El toque de queda me parece una manera de concentrar todas las fuerzas simbólicas del Estado en una frontera y en un concepto, en ese agujero de medianoche que quedaba ahí por aprovechar, como una gallina vieja. Ya digo que no tiene por qué ser más efectivo, pero es nuevo, y la gente siempre presta atención a la novedad, tanto que está sustituyendo a la política y hasta a la ciencia verdaderas. La noche tendrá un tajo, una hora, en la que uno se imagina a la policía o al ejército barriendo las ciudades con linternazos, entre aullidos de perro y despliegue de munición y correajes, como si el botellonero quisiera saltar el Muro de Berlín o se hubiera escapado de San Quintín. Será como crear unas noches de Jack el Destripador en nuestras ciudades. Ya que no hay miedo al virus ni a la policía municipal, que haya miedo a monstruos expresionistas. El toque de queda todavía no saben muy bien cómo se aplicaría, pero suena acojonante y sobre todo militar, y aquí lo militar siempre ha sido percibido como algo monstruoso.
Nuestros gobernantes, que siguen sin dinero o sin ideas, o bien no saben dónde aplicarlos, ahora centran sus esperanzas en la novedad marcial del toque de queda, que suena a hacer la mili.
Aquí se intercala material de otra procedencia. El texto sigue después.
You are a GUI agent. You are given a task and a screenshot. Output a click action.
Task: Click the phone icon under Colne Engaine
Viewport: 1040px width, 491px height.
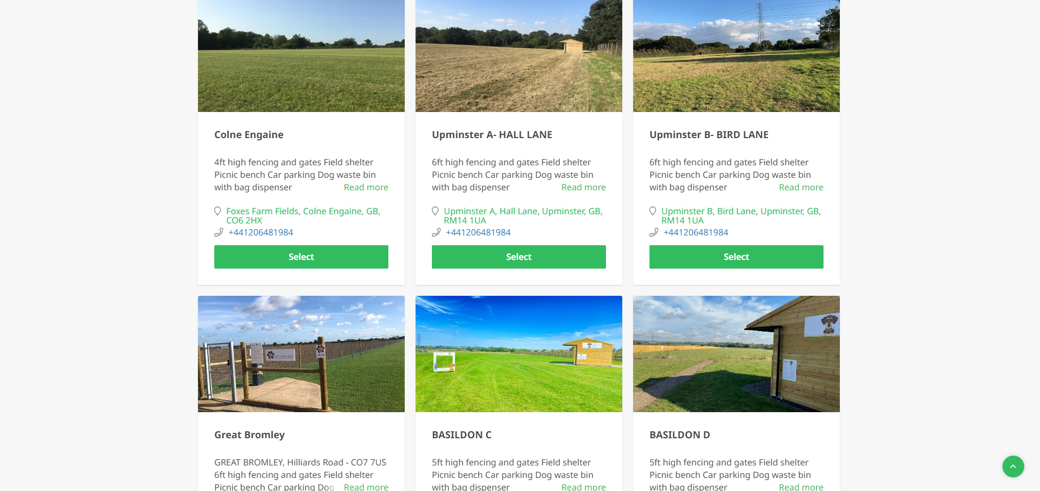(219, 232)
Francia le ha dado un matiz cursi y agónico, como todo lo francés, y aquí esperan que funcione por remedo. Si acaso lo haremos más español, o sea más luctuoso y teatrero. Ya veo nuestras ciudades vaciadas a campanadas, que es como se espanta aquí a los espíritus, y al juerguista o al amante nocturno perseguido por sirenas y focos antiaéreos, y botas militares brillantes y salvajes entre charcos, como potros. Pero, sobre todo, lo veo perseguido por sombras acastilladas de capote o de tricornio. Yo creo que este toque de queda sólo funcionará con sombras de tricornio antiguo, bruñido y de pedernal.
Y ahora el toque de queda, un sargentón apagando las calles, tapiando el silencio, sólo el sonido policial por la noche como carruajes de caballo, y su sombra exagerada también de caballo fantasmal, de caballo con sombra de incendio, cuando doblan las esquinas y patrullan las plazas. Ahora se les ha ocurrido el toque de queda porque lo habían cerrado todo menos la nada, la nada de la noche, el cementerio sin tapia de la noche, con las farolas como cipreses con alma dentro, encendida y atrapada igual que un insecto. Se les ha ocurrido en Europa y se les ocurre luego aquí, por hacer algo nuevo, algo llamativo, algo lúgubre y algo europeo, de vanidad europea, eso de mostrar nuestras ciudades muertas y elegantísimas a deshora, como teatros de la ópera, como un ala cerrada de un palacio. Los médicos siguen protestando, los rastreadores siguen siendo seres mitológicos, pero la noche terminará en una cascada por la que precipitarse, que da más miedo y es más hermoso, como un fin del mundo.